CMS affirmed that once the exemption ends, a service can still be eligible for Part A payment based on the physician’s judgment, even if the physician does not expect the stay to cross two midnights.

ASCs stand to reap some of the outpatient volume increase resulting from the termination of the IPO list. More than 270 services are being added to Medicare’s ASC covered procedures list (CPL) in conjunction with their removal from the IPO list. In addition, 289 procedures will be added based on relaxation of the ASC CPL criteria.

CMS says phasing out the IPO list and expanding the ASC CPL are motivated by an impetus to “empower physicians to have the ultimate say in what site of service is best for their patients.”

Payment for 340B drugs to be scrutinized

In a step toward possibly slashing the Medicare payment rate for 340B drugs, the new regulations include formal plans to conduct a survey of hospitals’ drug acquisition costs during Q1 2026 and every four years thereafter.

The survey will cover acquisition costs for each separately payable Part B drug, and data will be used to inform Medicare payment regulations for 2027. Hospitals will be asked to report their acquisition cost, net of rebates and discounts, for each National Drug Code (NDC), reflecting purchases over a one-year time frame starting July 1, 2024.

Discounts should be shown as linked to NDCs where applicable, as well as based on separate arrangements (e.g., wholesaler discounts), CMS says.

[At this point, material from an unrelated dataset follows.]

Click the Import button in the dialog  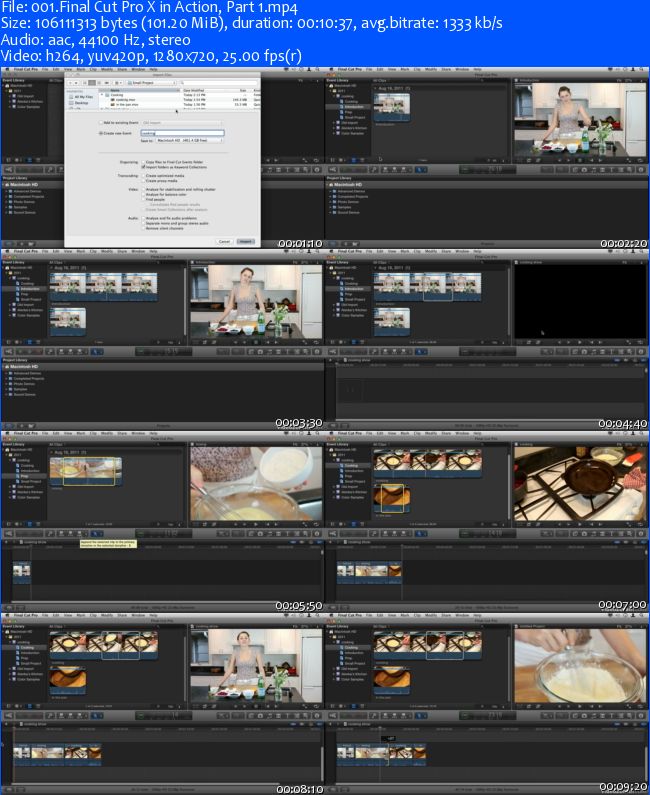(x=246, y=241)
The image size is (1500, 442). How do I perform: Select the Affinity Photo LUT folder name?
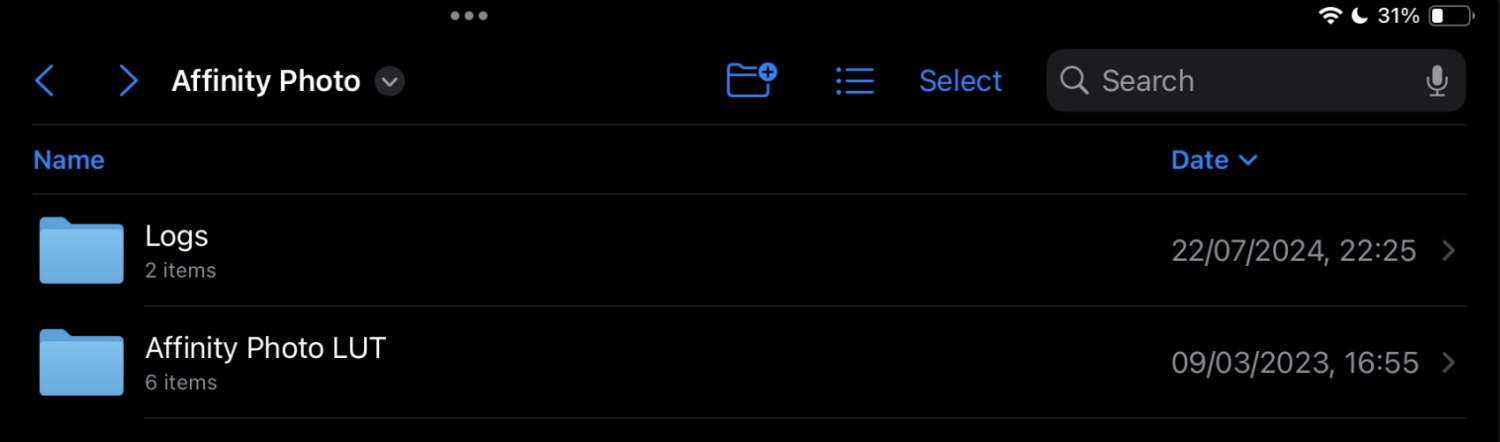[x=265, y=348]
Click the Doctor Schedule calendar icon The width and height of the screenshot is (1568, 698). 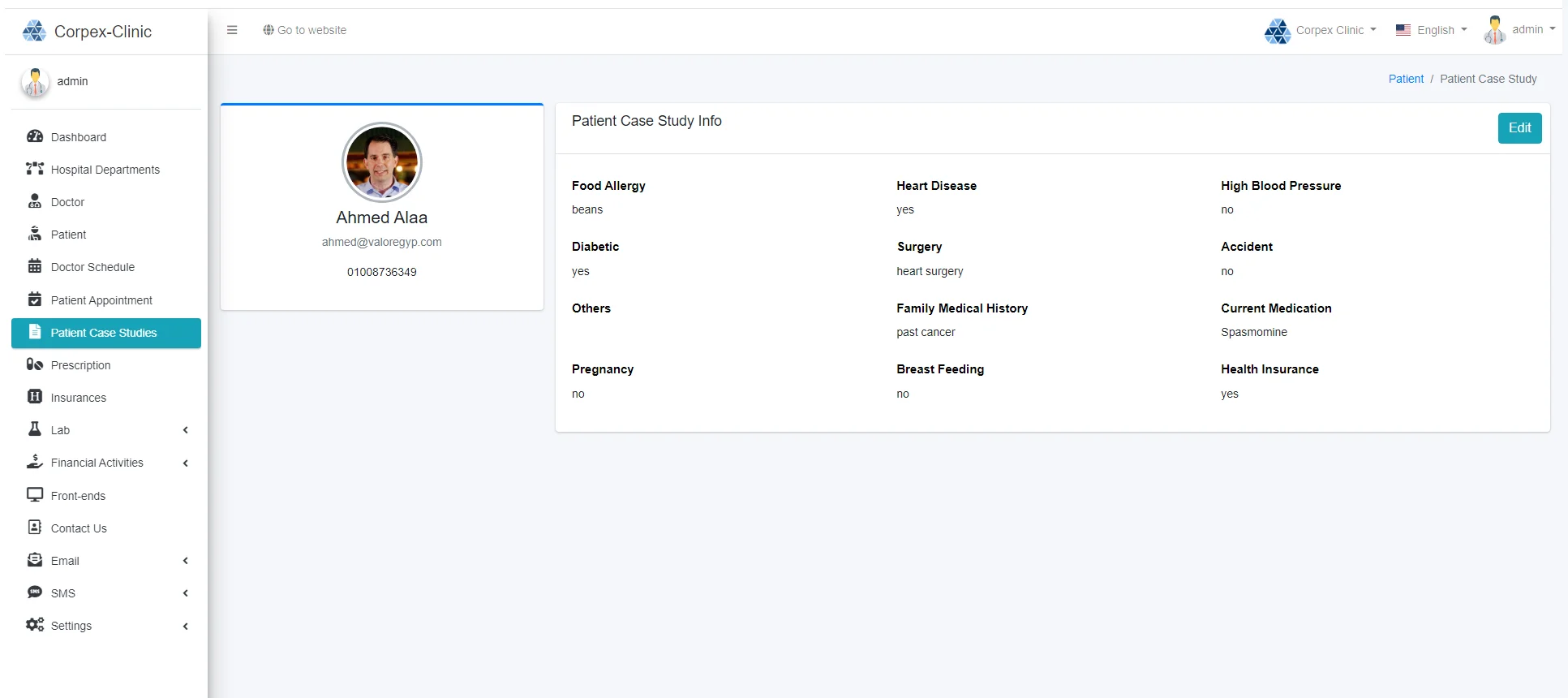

For 340B drugs, hospitals are supposed to provide the acquisition cost of the drug both within and outside of the program.

The decision to conduct the mandatory survey harkens back to the Supreme Court case that struck down the 2018-2022 payment rate for 340B drugs. CMS had dropped the payment rate from average sales price (ASP) plus 6% to ASP minus 22.5%, saying the new rate better reflected the discounted costs being paid by hospitals.

The Supreme Court nullified the change on the basis that CMS was statutorily obligated to conduct a comprehensive survey of drug acquisition costs before implementing a payment reduction for only a certain class of hospitals (i.e., 340B hospitals).

Administrative burden in responding to the upcoming survey was projected to amount to 73.5 hours per hospital, according to the proposed rule. In comments, hospitals and their advocates said that estimate vastly undersold the required efforts. The agency since has updated its projection to 80.5 hours.

Not much time to react

One issue facing hospitals is the short turnaround time before the effective date of the new regulations in the sprawling rule, which totals 1,657 pages in PDF form. CMS typically adheres to a Nov. 1 deadline for publishing each year’s final rule, allowing for a 60-day window before the provisions take effect.

Due to the 43-day government shutdown, publication of the rule was delayed by three weeks. Yet the agency is maintaining the Jan. 1 effective date, with the exception of delays for a few components.

“With implementation timelines now severely compressed, hospitals have little time to understand finalized changes, adjust systems, update billing processes, revise budgets and train staff,” Premier Inc. said in a written statement.